Provided data START

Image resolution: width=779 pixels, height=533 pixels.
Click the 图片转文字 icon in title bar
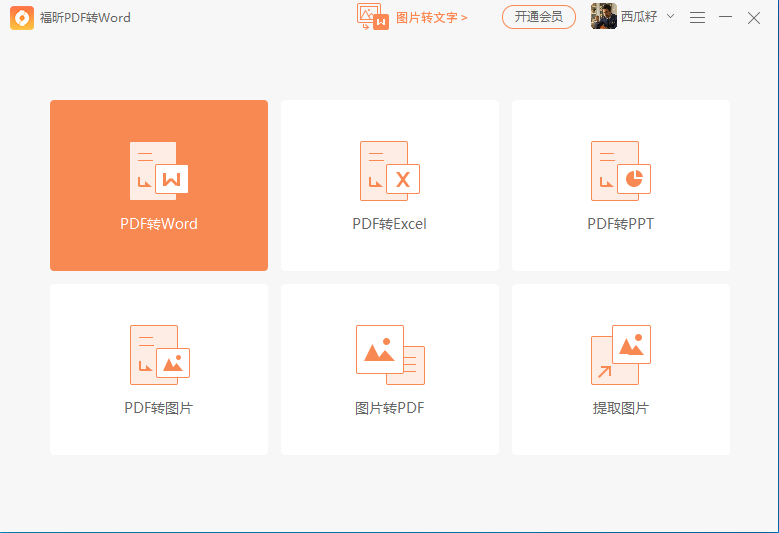(x=373, y=17)
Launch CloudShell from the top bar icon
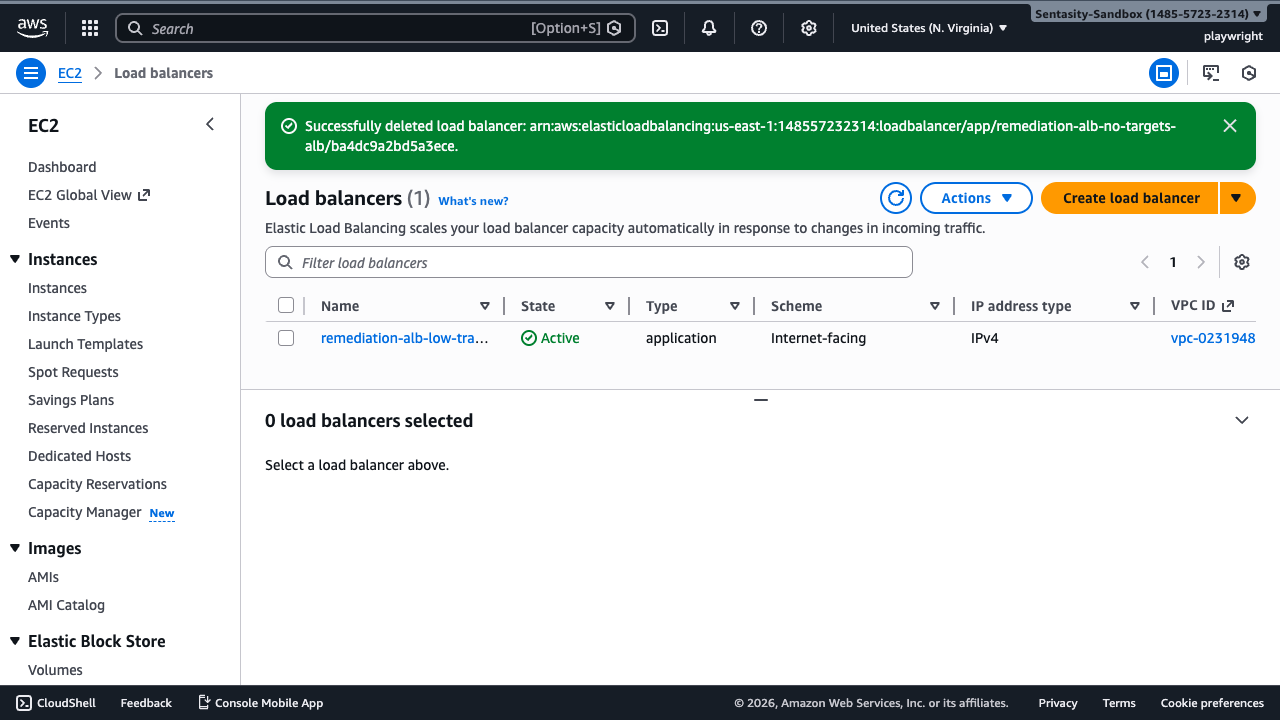 pos(660,28)
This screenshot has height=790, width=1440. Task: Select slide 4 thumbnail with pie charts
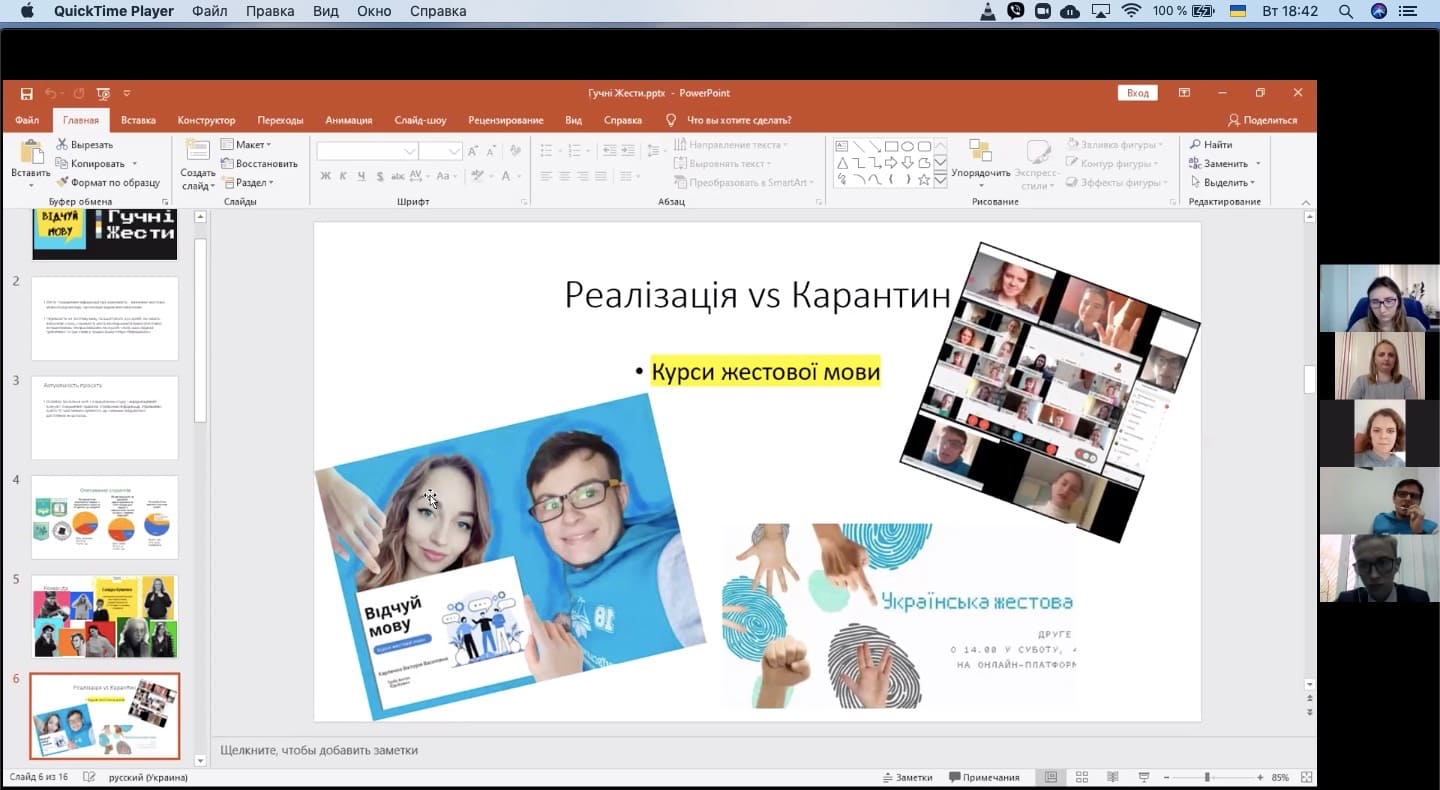[105, 517]
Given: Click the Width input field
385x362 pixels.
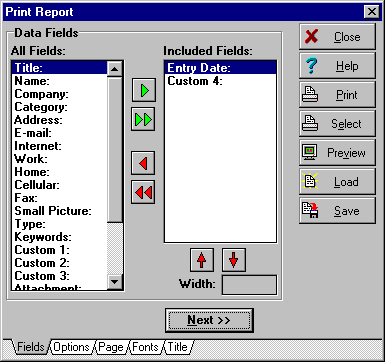Looking at the screenshot, I should click(x=249, y=285).
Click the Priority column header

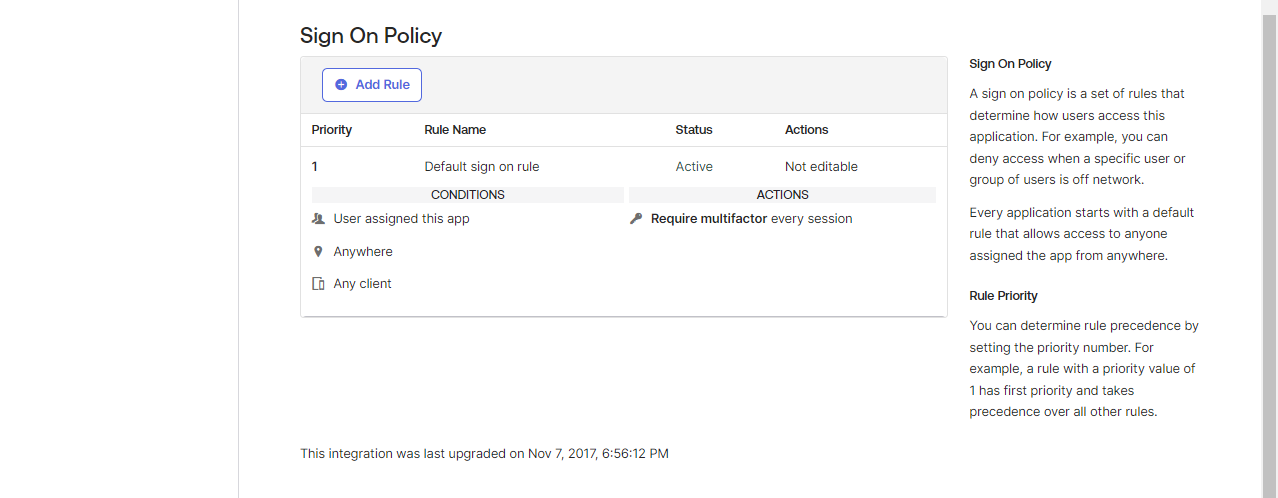(331, 130)
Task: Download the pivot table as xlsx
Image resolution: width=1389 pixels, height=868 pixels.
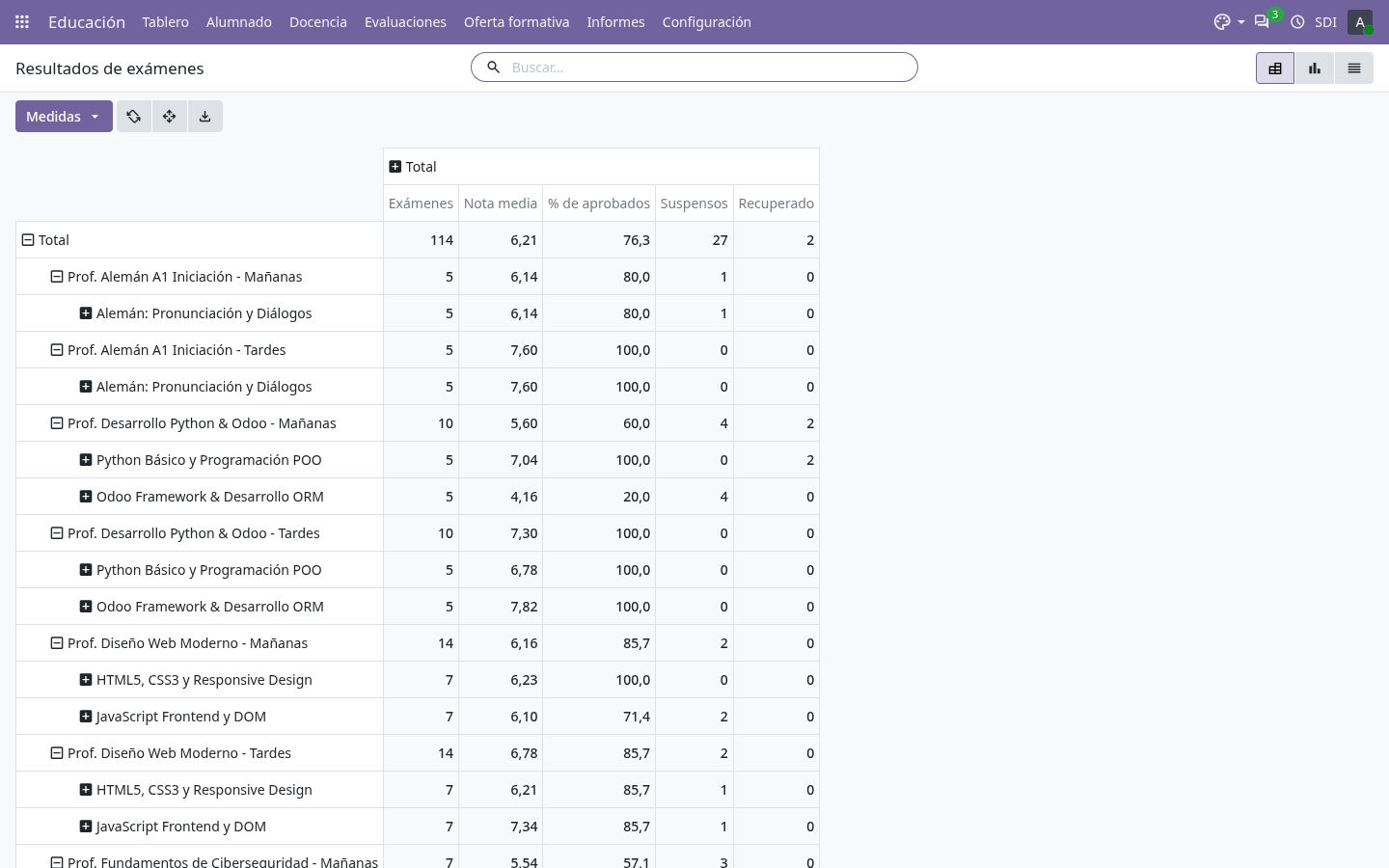Action: [205, 117]
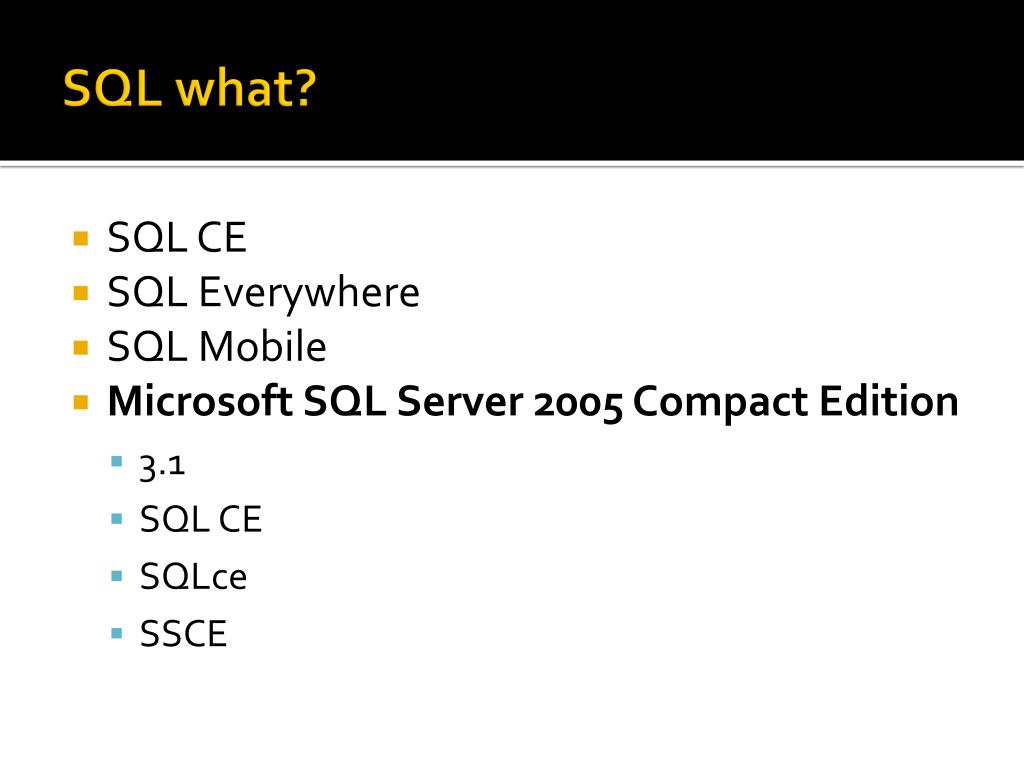Click the "SQL what?" slide title
This screenshot has height=768, width=1024.
pos(189,88)
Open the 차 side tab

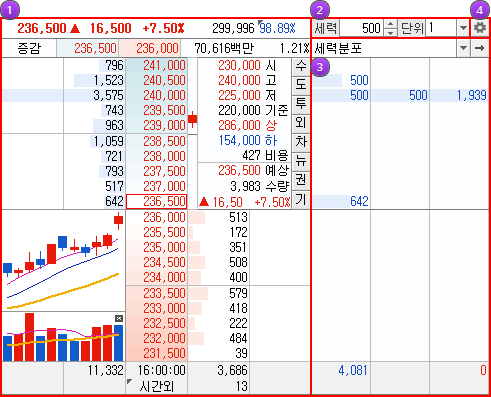(301, 142)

Provided data END

◆ Problem to solve:
In transcribing the listing, keep each word as it is and drop the pictures.

◆ Answer to this exercise:
Image resolution: width=779 pixels, height=533 pixels.
Click the 图片转文字 icon in title bar
(x=373, y=17)
Launch CloudShell from the top bar icon
 pos(660,28)
This screenshot has height=790, width=1440. Task: Select slide 4 thumbnail with pie charts
[105, 517]
Given: Click the Width input field
385x362 pixels.
Looking at the screenshot, I should click(x=249, y=285).
Click the Priority column header

(331, 130)
Task: Download the pivot table as xlsx
Image resolution: width=1389 pixels, height=868 pixels.
Action: [205, 117]
Click the "SQL what?" slide title
This screenshot has height=768, width=1024.
pos(189,88)
Open the 차 side tab

(301, 142)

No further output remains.